Kira: Definitely. I’ll bring the “pitch high” energy and everything.
She tucked her phone away and smiled. She was still wearing her shapewear. And she didn’t want to take it off.
That evening, back in her apartment, she freshened up. Jeans. A black wrap top. Statement earrings. She didn’t change the shapewear.
She didn’t need it to look good — she felt good. And she liked the way it reminded her, all day, of who she had been in that room. It wasn't about hiding flaws. It was about holding strength.
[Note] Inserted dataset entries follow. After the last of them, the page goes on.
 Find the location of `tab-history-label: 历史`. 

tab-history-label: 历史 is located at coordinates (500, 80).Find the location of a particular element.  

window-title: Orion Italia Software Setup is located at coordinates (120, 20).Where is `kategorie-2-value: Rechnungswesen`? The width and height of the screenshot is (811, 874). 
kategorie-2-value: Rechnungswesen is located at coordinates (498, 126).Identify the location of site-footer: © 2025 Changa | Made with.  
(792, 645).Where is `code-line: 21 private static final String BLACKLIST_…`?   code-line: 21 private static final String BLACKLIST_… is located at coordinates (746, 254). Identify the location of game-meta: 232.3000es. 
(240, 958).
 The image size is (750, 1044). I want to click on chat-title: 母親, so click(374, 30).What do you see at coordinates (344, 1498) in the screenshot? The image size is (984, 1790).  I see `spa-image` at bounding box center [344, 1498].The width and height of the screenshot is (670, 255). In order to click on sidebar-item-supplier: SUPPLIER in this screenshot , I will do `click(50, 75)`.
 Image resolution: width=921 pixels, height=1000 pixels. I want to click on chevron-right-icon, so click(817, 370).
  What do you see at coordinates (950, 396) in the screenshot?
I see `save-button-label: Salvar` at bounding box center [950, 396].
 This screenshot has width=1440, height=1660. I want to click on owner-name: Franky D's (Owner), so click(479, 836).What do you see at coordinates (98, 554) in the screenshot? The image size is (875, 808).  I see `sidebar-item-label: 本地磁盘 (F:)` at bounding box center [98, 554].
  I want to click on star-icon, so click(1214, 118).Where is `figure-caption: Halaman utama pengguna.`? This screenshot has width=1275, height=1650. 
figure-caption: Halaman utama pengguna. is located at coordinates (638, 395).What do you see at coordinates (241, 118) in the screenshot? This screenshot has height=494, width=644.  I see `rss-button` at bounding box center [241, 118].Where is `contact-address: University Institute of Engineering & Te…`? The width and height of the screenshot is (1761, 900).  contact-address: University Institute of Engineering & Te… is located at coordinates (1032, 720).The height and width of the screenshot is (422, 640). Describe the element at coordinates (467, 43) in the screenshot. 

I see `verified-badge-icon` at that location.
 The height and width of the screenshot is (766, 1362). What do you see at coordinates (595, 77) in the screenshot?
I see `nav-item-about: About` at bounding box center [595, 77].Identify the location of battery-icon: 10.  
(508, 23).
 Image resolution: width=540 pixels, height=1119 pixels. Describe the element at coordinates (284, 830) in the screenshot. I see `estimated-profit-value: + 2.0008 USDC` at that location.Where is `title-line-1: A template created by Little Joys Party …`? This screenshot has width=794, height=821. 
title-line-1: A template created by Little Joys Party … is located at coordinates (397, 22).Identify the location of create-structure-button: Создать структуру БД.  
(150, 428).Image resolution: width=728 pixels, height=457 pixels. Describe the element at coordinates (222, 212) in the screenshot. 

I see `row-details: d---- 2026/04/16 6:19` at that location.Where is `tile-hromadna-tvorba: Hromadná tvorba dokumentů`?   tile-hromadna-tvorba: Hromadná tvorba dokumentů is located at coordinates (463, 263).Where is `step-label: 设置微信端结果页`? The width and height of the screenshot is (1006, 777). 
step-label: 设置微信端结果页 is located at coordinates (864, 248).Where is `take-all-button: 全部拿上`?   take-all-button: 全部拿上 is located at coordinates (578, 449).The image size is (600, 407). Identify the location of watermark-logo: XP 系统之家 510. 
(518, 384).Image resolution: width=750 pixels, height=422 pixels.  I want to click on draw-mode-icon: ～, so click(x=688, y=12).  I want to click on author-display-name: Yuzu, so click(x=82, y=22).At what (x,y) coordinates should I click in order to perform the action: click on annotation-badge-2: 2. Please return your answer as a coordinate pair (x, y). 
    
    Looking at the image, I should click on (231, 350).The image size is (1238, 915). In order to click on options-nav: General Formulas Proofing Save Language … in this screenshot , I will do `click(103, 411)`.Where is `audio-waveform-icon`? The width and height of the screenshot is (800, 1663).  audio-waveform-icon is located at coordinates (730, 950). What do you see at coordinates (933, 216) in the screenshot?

Dinner with Marcus was easy. They shared tapas, swapped game dev horror stories, and argued playfully over whether pineapple belonged on pizza.
“So… what’s next for ‘Signal Fire’?” Marcus asked.
“Hopefully funding. A real dev team. And maybe… the cover of Wired?” she joked.
He raised his glass. “To bold games. And bolder women.”
Kira blushed. But instead of deflecting, she met his eyes and clinked her glass to his. “To shapewear and courage.”
He blinked. “Wait — what?”
She laughed. “Never mind.”
Later, as she curled up in bed — makeup wiped, hair down, candle flickering on her nightstand — she took off the shapewear slowly and folded it neatly.
She realized then: today hadn’t made her someone new. It had shown her who she already was.
And she liked that version of herself. The one who took risks. The one who said hard things out loud. The one who didn’t shrink just to keep the room comfortable.
She wasn’t armorless without the shapewear. But she loved that she’d found something that helped her remember.